Most of the speed difference is that these algorithms only have 1 branch in the normal case. (The branch is for answers with subnormal, 0, Inf or Nan outputs). This both speeds things up, but also allows for automatic vectorization.
For Float32, the algorithm is pretty similar to base, except it uses a 7 term polynomial instead of a much shorter rational function.
The Float64 version is fairly different. It uses a table with 256 elements, to reduce the range the polynomial kernel needs to approximate. This allows a much smaller polynomial to maintain full accuracy.
The Float64 version also has a bunch of minor tricks to get full precision with minimal use of double-double arithmetic. The two main tricks are storing extra bits in the table, and having the kernel approximate expm1 instead of exp.
Can you share how the coefficients for the expm1b_kernel have been chosen? For the ::Val{ℯ} case, I can recognize off-hand that those aren’t quite the Taylor series coefficients, so I’m guessing they’ve been numerically optimized in some way.
(I’ve been silently following the Julia PR, and I got sucked into trying to understand where all the constants were coming from. So far I have not been able to get a minimax optimization to reproduce those specific coefficients, so I’m curious if there’s some extra constraints I haven’t been able to reverse engineer yet.)
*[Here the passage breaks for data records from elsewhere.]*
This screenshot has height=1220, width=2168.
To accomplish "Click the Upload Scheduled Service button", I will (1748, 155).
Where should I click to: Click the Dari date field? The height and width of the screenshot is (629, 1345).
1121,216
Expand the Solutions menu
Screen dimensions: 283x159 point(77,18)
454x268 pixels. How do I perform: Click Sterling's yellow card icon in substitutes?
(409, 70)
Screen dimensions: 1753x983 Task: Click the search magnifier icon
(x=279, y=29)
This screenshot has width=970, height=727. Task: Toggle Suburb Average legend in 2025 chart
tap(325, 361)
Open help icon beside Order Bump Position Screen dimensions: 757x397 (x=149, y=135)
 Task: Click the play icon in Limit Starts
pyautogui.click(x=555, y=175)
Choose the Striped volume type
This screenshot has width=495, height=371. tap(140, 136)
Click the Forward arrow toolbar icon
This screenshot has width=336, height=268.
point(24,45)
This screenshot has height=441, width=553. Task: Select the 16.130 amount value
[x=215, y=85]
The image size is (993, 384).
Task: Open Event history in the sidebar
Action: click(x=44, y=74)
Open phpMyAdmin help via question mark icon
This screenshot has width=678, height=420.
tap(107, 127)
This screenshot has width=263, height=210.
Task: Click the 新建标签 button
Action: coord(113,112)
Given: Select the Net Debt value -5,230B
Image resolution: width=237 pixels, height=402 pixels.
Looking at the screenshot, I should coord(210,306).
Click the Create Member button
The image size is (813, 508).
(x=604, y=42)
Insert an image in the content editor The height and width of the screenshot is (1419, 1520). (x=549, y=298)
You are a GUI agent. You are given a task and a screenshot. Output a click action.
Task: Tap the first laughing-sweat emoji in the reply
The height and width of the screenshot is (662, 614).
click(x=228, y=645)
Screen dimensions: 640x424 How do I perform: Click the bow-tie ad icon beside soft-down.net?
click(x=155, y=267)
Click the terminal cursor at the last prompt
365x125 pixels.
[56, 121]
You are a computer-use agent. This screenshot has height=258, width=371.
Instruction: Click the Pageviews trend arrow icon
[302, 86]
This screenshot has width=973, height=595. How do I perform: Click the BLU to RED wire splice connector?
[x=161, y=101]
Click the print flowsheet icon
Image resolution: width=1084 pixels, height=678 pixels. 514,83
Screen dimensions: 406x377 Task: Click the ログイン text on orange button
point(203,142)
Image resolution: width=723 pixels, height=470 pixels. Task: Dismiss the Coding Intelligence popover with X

The coefficients are minimax polynomials obtained by Remez.jl. The thing that’s a little tricky is that since I want the first coefficient to be 0, I actually approximate x -> x == 0 ? one(x) : expm1(x)/x. Then to make it so the error minimization is absolute error with respect to expm1, you need to weight the error function by a factor of x. Thus the full way to generate the weights (for ::Val{ℯ}) ends up being
One thing worth looking into (especially for Float32) is if rounding these coefficients means that the error they generate increases significantly. If so, it might be worth doing an exhaustive search of nearby coefficients to see if any combination gives better results.
OK, thank you for the clarification. I see now that given your weight function, that’s a minimax of the absolute error — I’d been playing around with minimaxing the relative error (so my weight function was x -> iszero(x) ? one(x) : x / expm1(x)). I also coded up my own minimax algorithm (as a way to teach myself the principles), so I’m guessing part of the remaining residual difference is just some implementation details on my part.
They don’t give exactly the same results, but the Float64 versions have a maximum error of .76 ULPs compared to .88 ULP for base. For Float32, my versions have a max error of 1 ULP compared to .9 for base.
Does interval arithmetic provide an easy way to get the maximum error of a polynomial (in ULPs)? If so, how would I do it? I’m thinking of trying an exhaustive search for better polynomials than the rounded minimax polynomials, but exhaustive checking is too slow.
Do you mean get a faster method for expm1(x)? I don’t have one done yet, but plan to. The reason expm1b kernel isn’t good enough is that it’s designed to only be accurate enough when you add 1, which wipes out a lot of the least significant bits (at least 10). Since expm1 has outputs close to 0, it is much harder to approximate within 1 ULP.